Listening for RecordStore Changes
In the last section I discussed a way for RecordEnumerations to stay synchronized with the underlying data should records be added or deleted. The RecordEnumeration uses an event listener to support this feature. Other areas of an application can use the same technique by implementing the RecordListener interface and adding it to a specific RecordStore by calling addRecordListener(). Notifications will be sent to a listener whenever a record is added, deleted, or changed. A simple example of a RecordListener is shown below. An instance of this class must be placed on an open RecordStore by calling addRecordListener().

class ChangeNotifier implements RecordListener{  public void recordAdded(RecordStore recordStore,               int recordId){    try {      System.out.println(      "Added a record to "+recordStore.getName() +       "id="+recordId);    } catch (RecordStoreNotOpenException x)	{      x.printStackTrace();    }  }  public void recordChanged(RecordStore recordStore,               int recordId){    try {      System.out.println("Changed a record in "      +recordStore.getName() + " id="+recordId);    } catch (RecordStoreNotOpenException x)	{      x.printStackTrace();    }  }  public void recordDeleted(RecordStore recordStore,          int recordId){    try {      System.out.println("Deleted record from "+      recordStore.getName() + " id="+recordId);    } catch (RecordStoreNotOpenException x){      x.printStackTrace();    }  }}

Making RecordStores Available to Other Applications
As of MIDP 2.0, RecordStores have the ability to publish RecordStore access to other MIDlet suites. This can be an advantage for sharing data between applications. A RecordStore is made available to other MIDlet suites on the device by calling setMode() on an open RecordStore.

The setMode() method takes two parameters. The first parameter must be either AUTHMODE_ANY, which grants access to any application, or AUTHMODE_PRIVATE, which allows only the owning MIDlet suite (the suite that created the RecordStore) to access RecordStore. The second parameter is a boolean that indicates if applications can have write access to the RecordStore. This allows a MIDlet suite to provide other applications read-only access.
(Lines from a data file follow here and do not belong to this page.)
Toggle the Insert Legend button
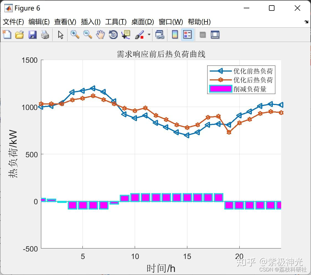Viewport: 311px width, 275px height. point(187,35)
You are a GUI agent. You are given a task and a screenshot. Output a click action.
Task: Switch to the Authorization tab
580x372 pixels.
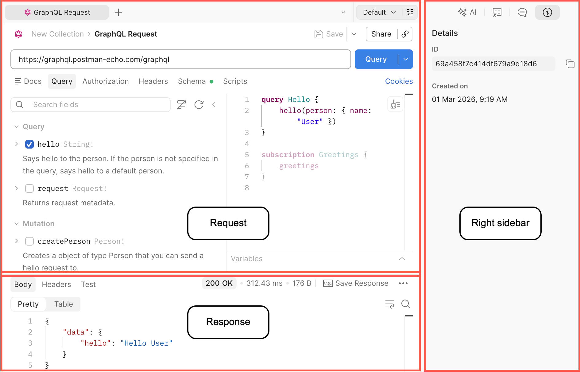(x=106, y=81)
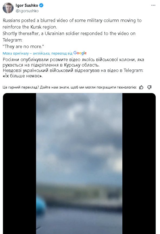Click the 'Невдовзі український військовий' translated line
Screen dimensions: 160x234
point(73,70)
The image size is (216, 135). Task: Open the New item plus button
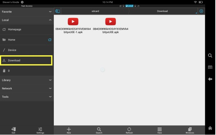(69, 130)
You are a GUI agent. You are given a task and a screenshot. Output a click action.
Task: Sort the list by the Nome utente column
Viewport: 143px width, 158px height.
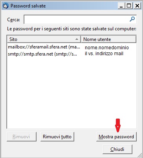pyautogui.click(x=109, y=39)
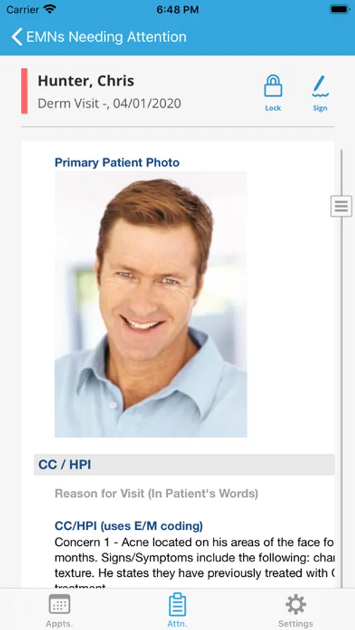Screen dimensions: 355x630
Task: Tap the red status bar beside patient name
Action: tap(25, 91)
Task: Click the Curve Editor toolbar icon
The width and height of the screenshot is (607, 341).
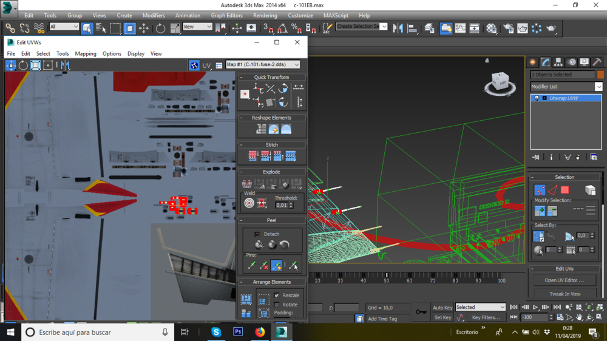Action: point(461,28)
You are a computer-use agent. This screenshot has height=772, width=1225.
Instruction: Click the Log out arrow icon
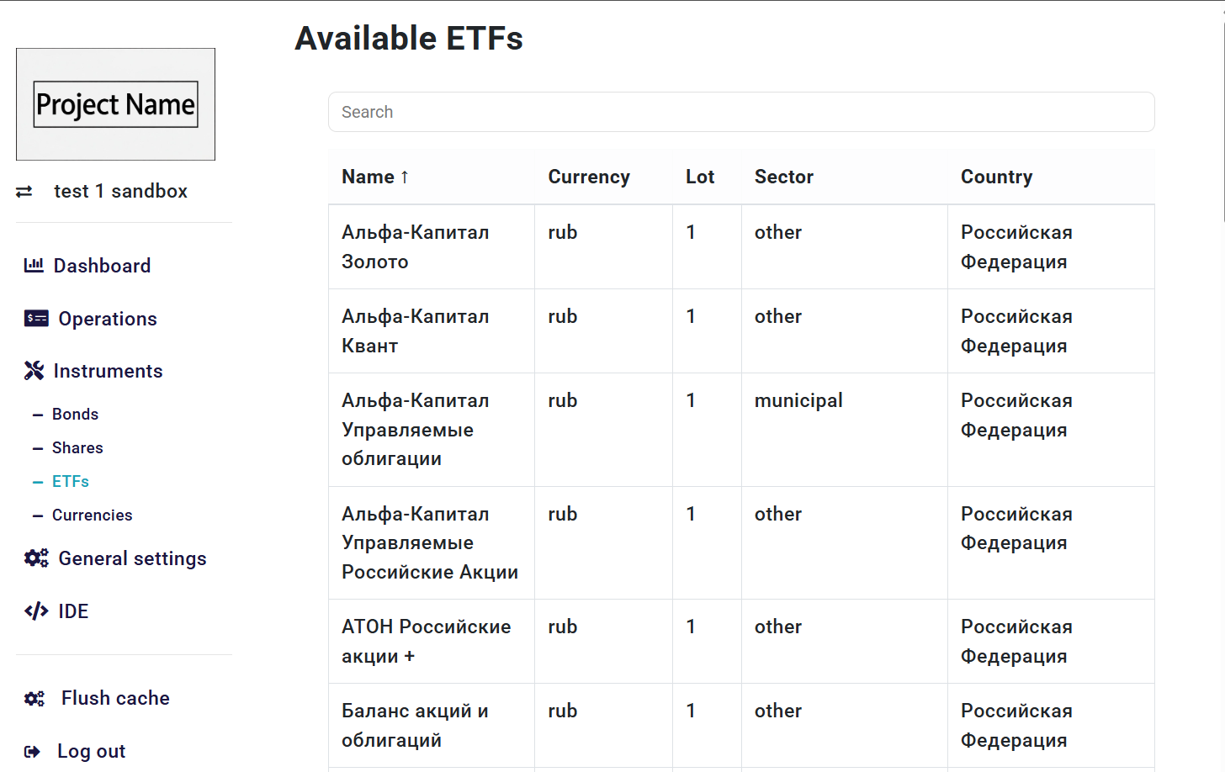pos(33,751)
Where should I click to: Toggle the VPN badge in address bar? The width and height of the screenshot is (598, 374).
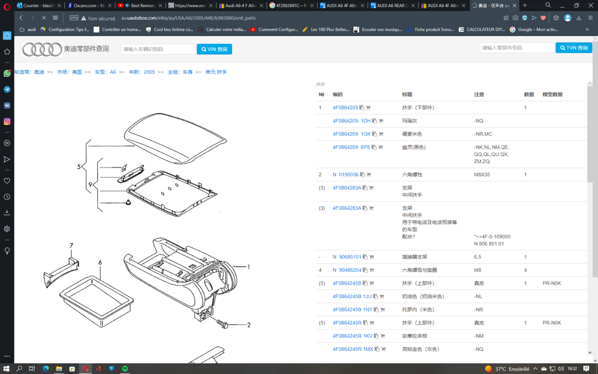74,18
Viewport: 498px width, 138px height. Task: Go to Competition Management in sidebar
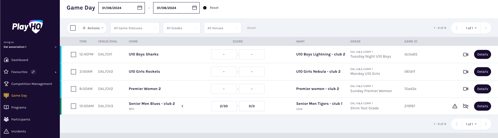31,84
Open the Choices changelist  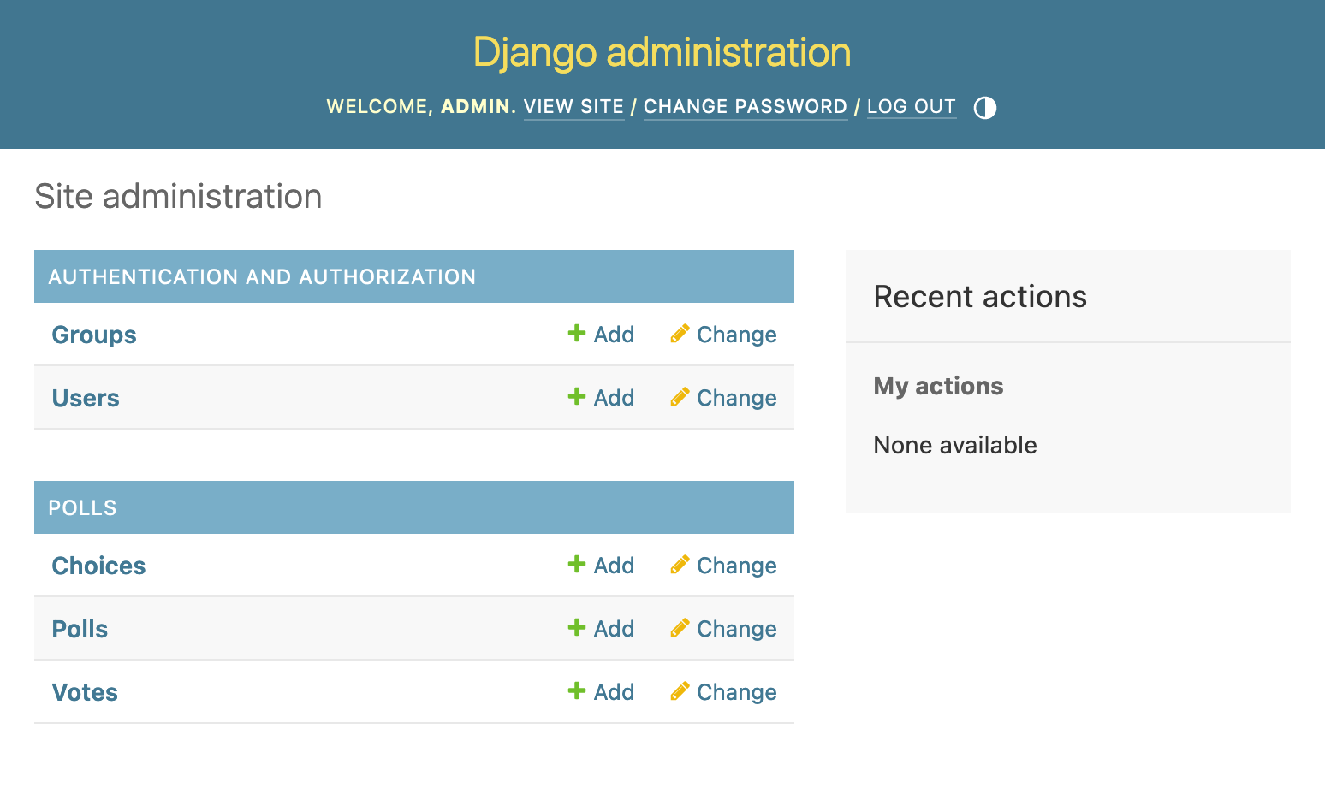tap(98, 565)
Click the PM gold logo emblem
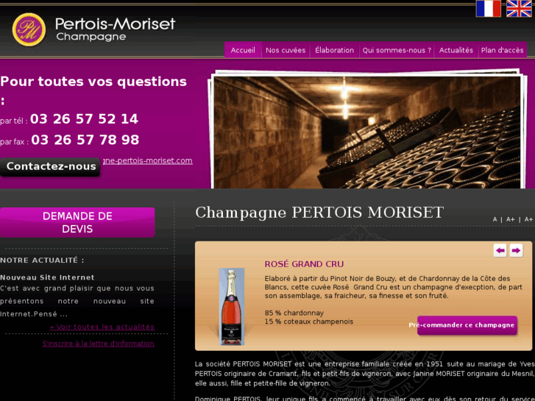535x401 pixels. pos(29,29)
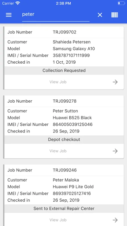Tap IMEI number 864005039125046
Image resolution: width=127 pixels, height=226 pixels.
[x=73, y=125]
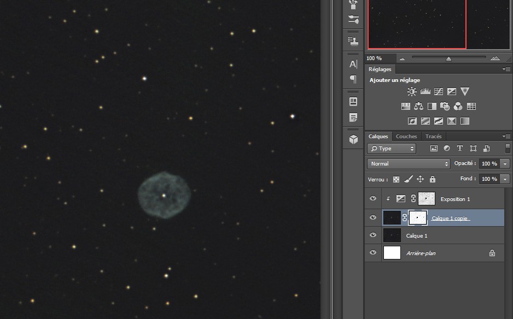This screenshot has height=319, width=513.
Task: Add a Brightness/Contrast adjustment
Action: [x=411, y=92]
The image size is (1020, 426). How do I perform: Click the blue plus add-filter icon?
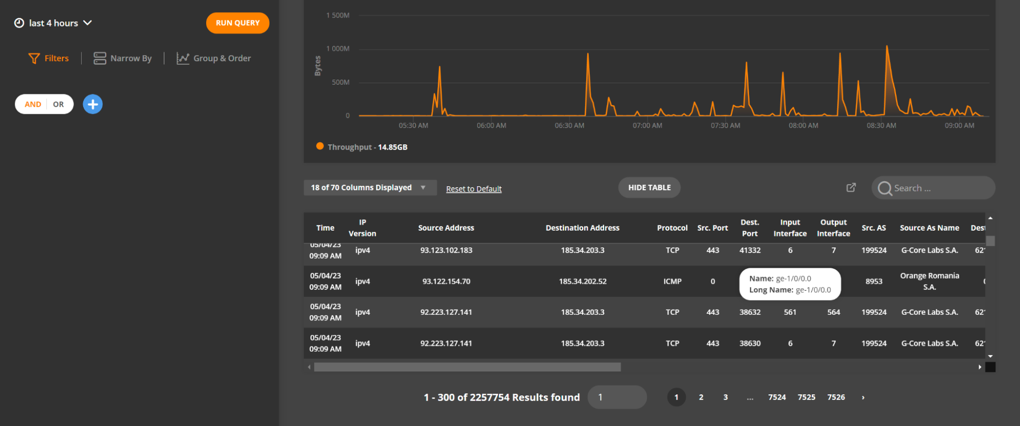point(92,105)
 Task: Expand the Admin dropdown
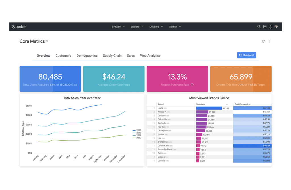(x=174, y=27)
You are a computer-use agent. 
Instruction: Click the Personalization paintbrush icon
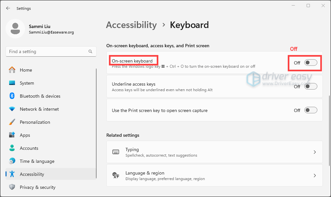coord(12,122)
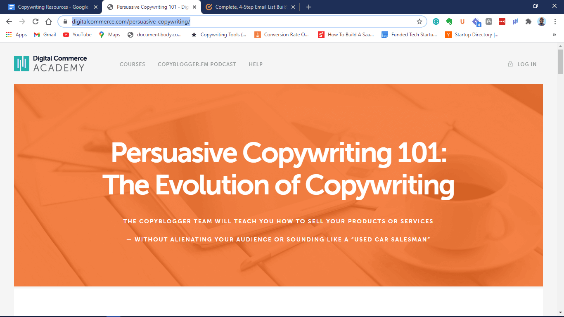This screenshot has width=564, height=317.
Task: Open the Apps bookmark shortcut
Action: pos(17,35)
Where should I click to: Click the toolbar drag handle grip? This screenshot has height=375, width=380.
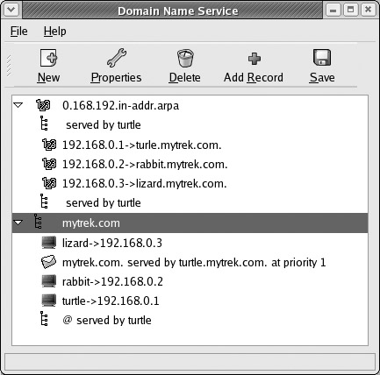(9, 66)
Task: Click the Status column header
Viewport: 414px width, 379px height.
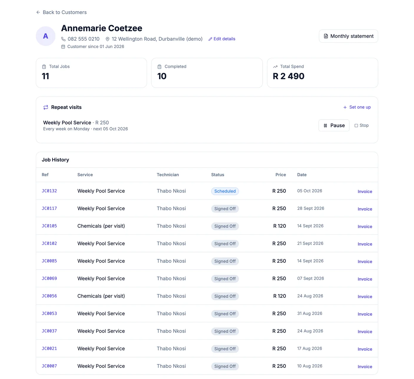Action: [x=218, y=175]
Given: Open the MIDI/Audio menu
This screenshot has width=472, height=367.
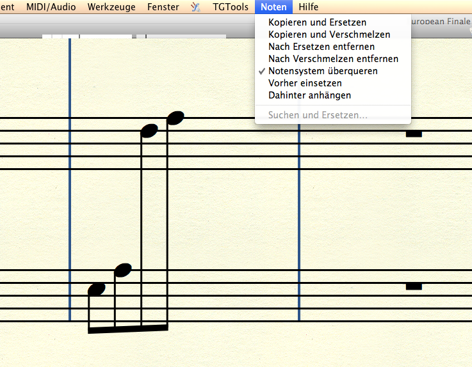Looking at the screenshot, I should [x=51, y=7].

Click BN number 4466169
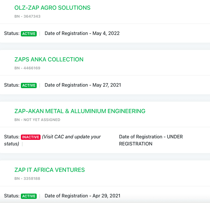(x=27, y=68)
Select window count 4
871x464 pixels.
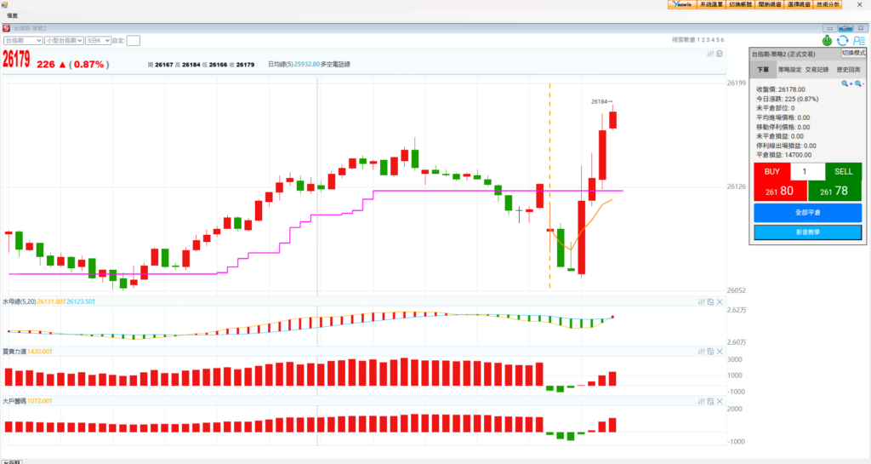pyautogui.click(x=712, y=40)
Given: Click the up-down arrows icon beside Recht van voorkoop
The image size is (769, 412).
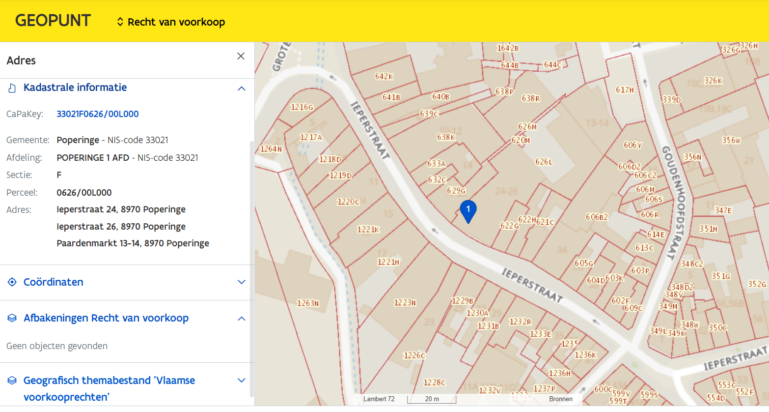Looking at the screenshot, I should (x=120, y=22).
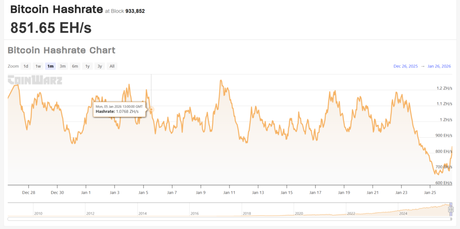The image size is (460, 229).
Task: Click the 2012 label in navigator timeline
Action: point(90,214)
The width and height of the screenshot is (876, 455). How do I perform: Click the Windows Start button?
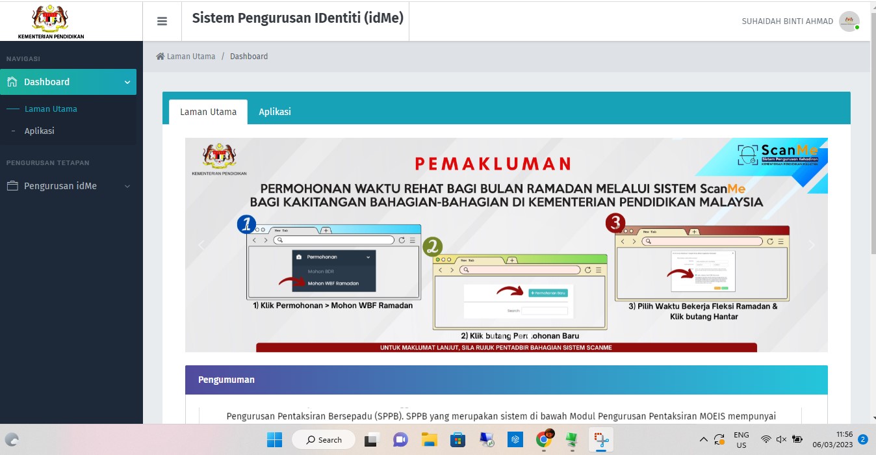point(274,440)
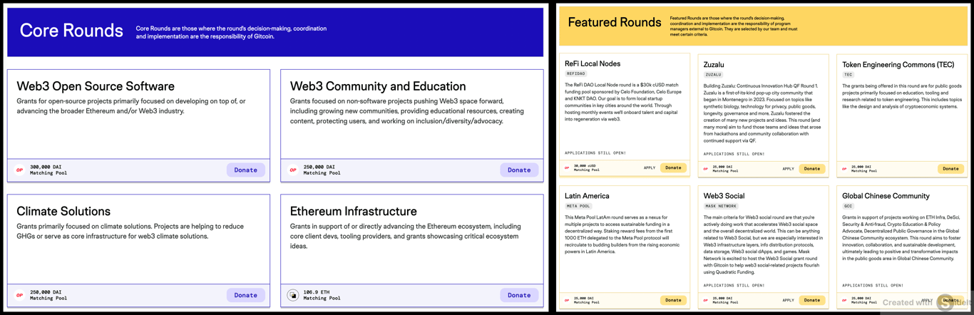The image size is (974, 315).
Task: Click the OP icon in Climate Solutions card
Action: (20, 295)
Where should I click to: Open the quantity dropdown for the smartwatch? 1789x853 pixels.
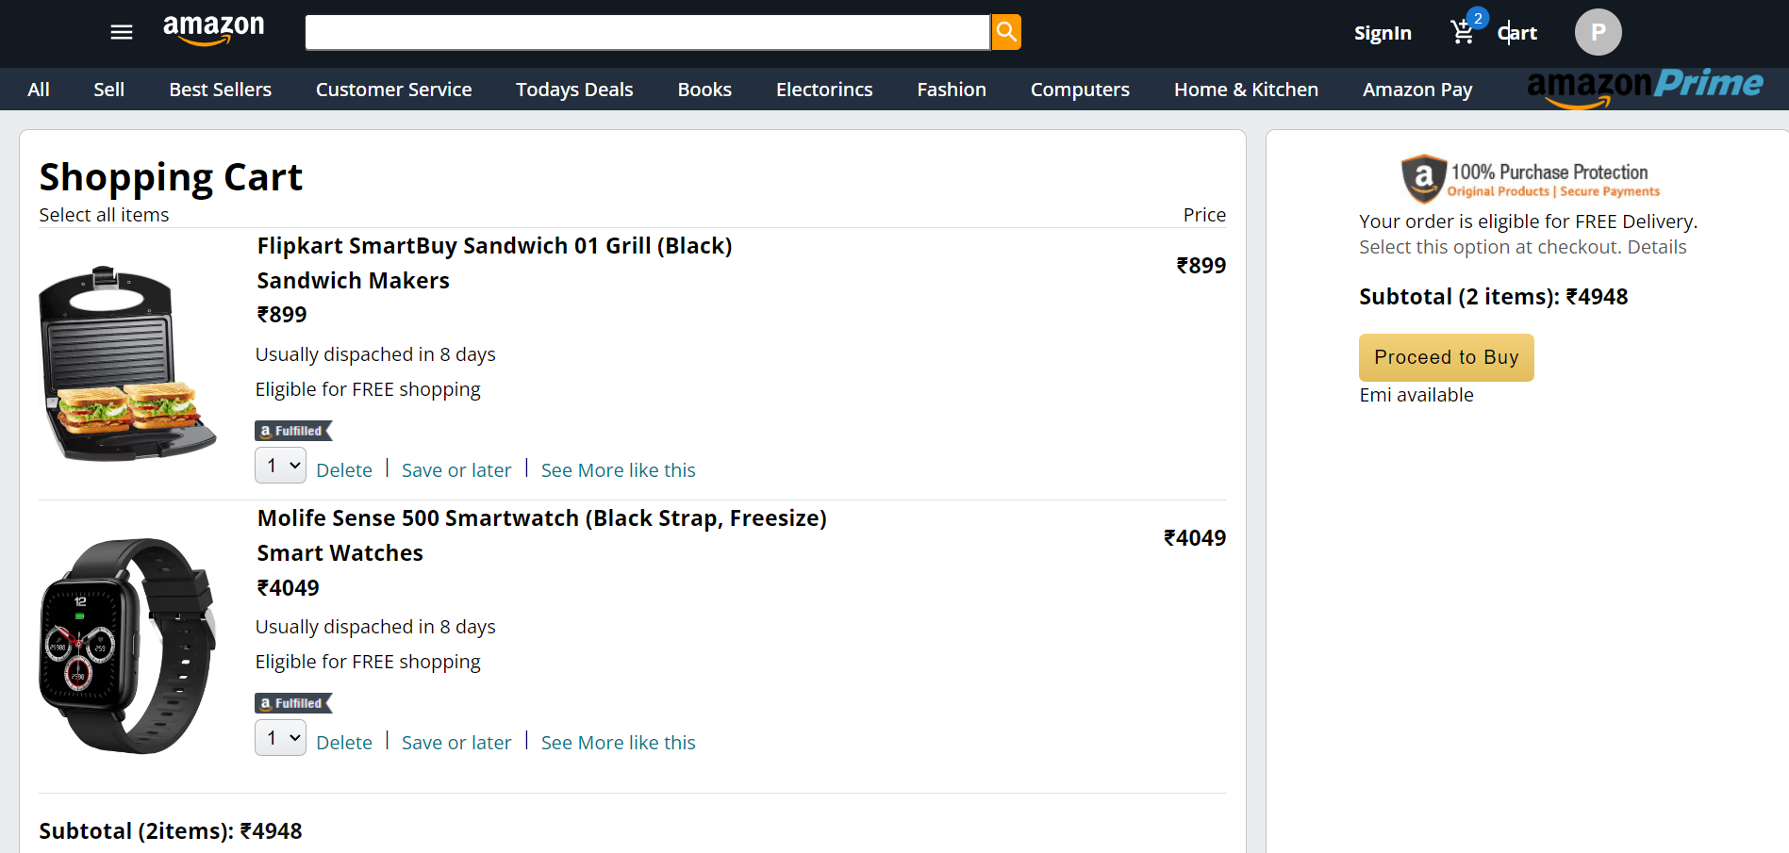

The owning MIDlet suite always has write access regardless of the AUTHMODE setting.

What’s in Store?
In addition to providing ways to manage data within a RecordStore, the RecordStore class offers some methods to find out what RecordStores are available, how much storage space is available, and so forth. A call to the static method RecordStore.listRecordStores() returns an array of String containing all the names of the RecordStores available to the MIDlet. Other useful instance methods are listed in Table 2.

Table 2. Some Instance Methods for Discovering Information about the RecordStore.

getSize()Returns the size in bytes that a RecordStore currently occupies
getSizeAvailable()Returns the amount of storage, in bytes, that a particular RecordStore could consume.
getVersion()Returns a version of the RecordStore. The version is incremented each time the state of the RecordStore is modified by addRecord(), deleteRecord() or setRecord().
getLastModified()Returns the time and date (in long format) of the last time the RecordStore was modified by addRecord(), deleteRecord() or setRecord().

The RMS provides a simple and clean API for storing data locally on a device. Mechanisms for sorting and filtering data are provided as well as a means for monitoring changes that other threads may be making to a particular RecordStore. As of MIDP 2.0, applications can now share RecordStore data. This feature allows applications to cooperate through the data layer to exchange information.